Text segment =>
▽

Under the terms of our agreement with Mr. Holster, if we terminate Mr. Holster’s employment without “Cause” or if his employment ceases because of his death or disability or if he terminates his employment within 45 days of a Change of Control of us, then provided he complies with certain restrictive covenants contained in the agreement, Mr. Holster will be entitled to receive, through February 11, 2011 (i) severance equal to his base salary, and (ii) continued health insurance coverage.
 
In the event of a change of control transaction, if the successor company does not offer Mr. Holster post-termination health benefits, then at the time of the closing of such transaction and subject to certain conditions, we will make a lump sum payment to Mr. Holster equal to 135% of the COBRA cost for 18 months of family health plan continuation, plus 135% of the cost of premiums for six months of a non-group family health plan benefits.
 
William C. Lucia — President and Chief Executive Officer
 
On March 1, 2009, in connection with Mr. Lucia’s appointment as our Chief Executive Officer, we entered into an amended and restated employment agreement with Mr. Lucia. Unless extended or earlier terminated, this agreement will terminate on February 28, 2011. For 2009, Mr. Lucia’s annualized base salary was $400,000. Effective March, 1, 2010, the Compensation Committee increased Mr. Lucia’s annualized base salary to $525,000. Mr. Lucia is eligible to receive bonus compensation from us in respect of each fiscal year (or portion thereof) during term of his employment, in each case as may be determined by our Board of Directors in its sole discretion on the basis of performance-based or such other criteria as may be established from time to time by our Board of Directors. Mr. Lucia’s target bonus is 65% of his base salary. For 2009, Mr. Lucia received a performance bonus of $442,060.

△

Exercise instructions =>
1. In the employment agreement passage, how much was Mr. Lucia's 2009 performance bonus?
2. Based on the employment agreement passage, decide whether each statement holds: (a) Mr. Lucia's target bonus is 65% of his base salary. (b) Mr. Holster's severance runs through February 28, 2011. (c) The lump sum payment to Mr. Holster equals 150% of the COBRA cost for 18 months.
3. Resume the employment agreement passage after its final sentence and continue it.

Supplied material =>
▽

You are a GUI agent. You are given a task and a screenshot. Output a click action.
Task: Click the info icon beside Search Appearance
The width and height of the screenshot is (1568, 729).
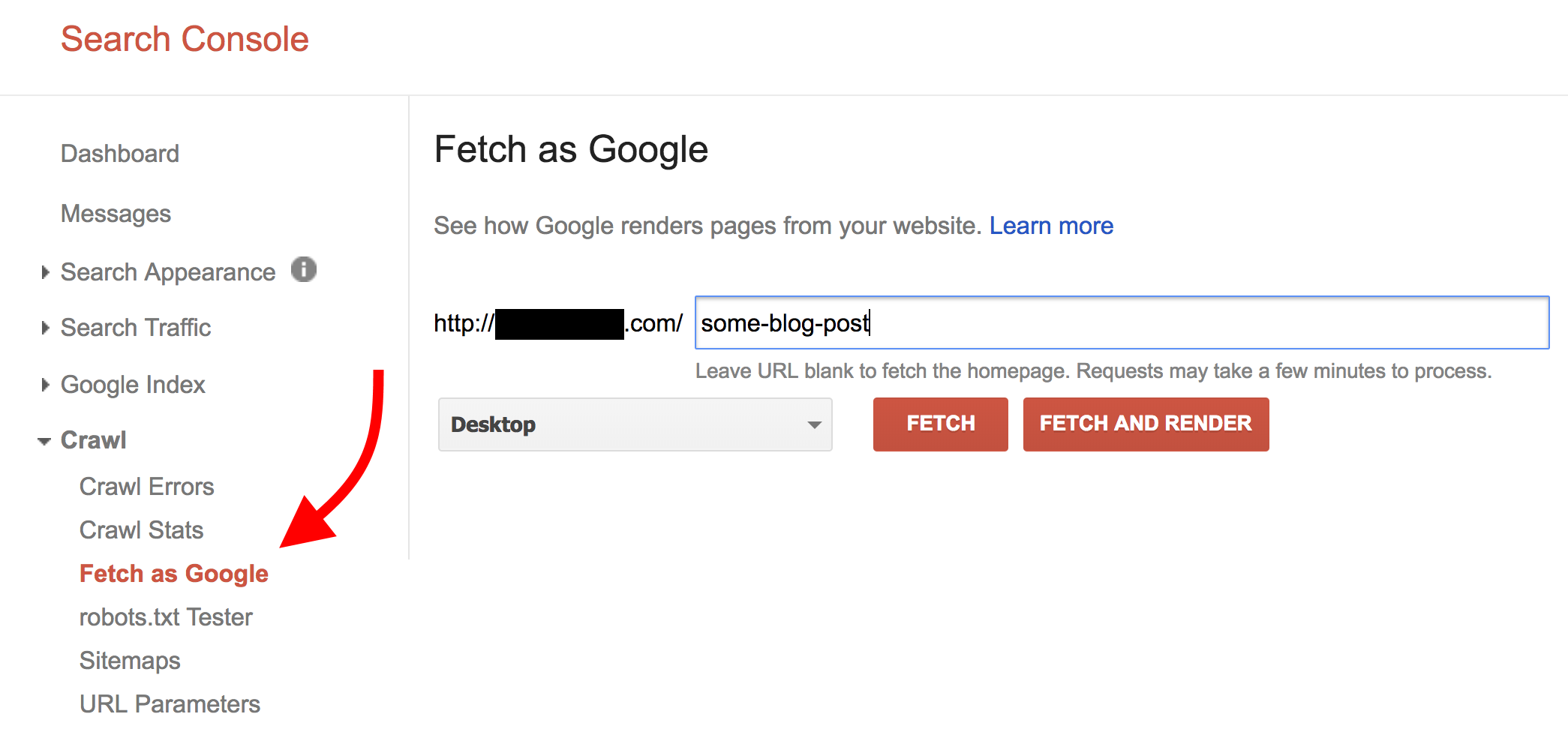point(304,269)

△

Solved tasks =>
1. $442,060

2.
(a) Yes: "Mr. Lucia’s target bonus is 65% of his base salary."
(b) No: "Mr. Holster will be entitled to receive, through February 11, 2011"
(c) No: "equal to 135% of the COBRA cost for 18 months of family health plan continuation"

3.
 
If we terminate Mr. Lucia’s employment without “Cause” or if his employment ceases because of his death or disability or if he terminates his employment within 45 days of a Change of Control, then provided Mr. Lucia complies with certain restrictive covenants contained in the agreement, for the 24 months following Mr. Lucia’s termination, he will be entitled to receive (i) severance equal to his base salary, (ii) his 65% target bonus, and (iii) continued health insurance coverage.
 
Walter D. Hosp — Chief Financial Officer
 
We have an employment letter agreement with Mr. Hosp that has an unspecified term. Mr. Hosp’s current annualized base salary, as approved by the Compensation Committee, is $325,000. Mr. Hosp is also eligible to receive an annual performance bonus, which depends on our performance and his individual performance, in each case as determined by our Board of Directors. For 2009, Mr. Hosp’s target bonus was 40% of his base salary. In February 2010, the Compensation Committee increased Mr. Hosp’s target bonus to 50% of his base salary. For 2009, Mr. Hosp received a performance bonus of $221,030. Upon his commencement of employment with us, Mr. Hosp was granted a stock option to purchase 60,000 shares of our common stock at an exercise price of $19.12 per share (the then current market price), with options covering 15,000 shares vesting on the first anniversary of the grant, and options covering the remaining 45,000 shares vesting thereafter in three equal annual installments. These options were not granted pursuant to our 2006 Stock Plan.
 
In the event Mr. Hosp is involuntarily terminated or involuntarily terminated upon a change in control of the Company, he will be entitled to salary and benefits continuation for twelve months.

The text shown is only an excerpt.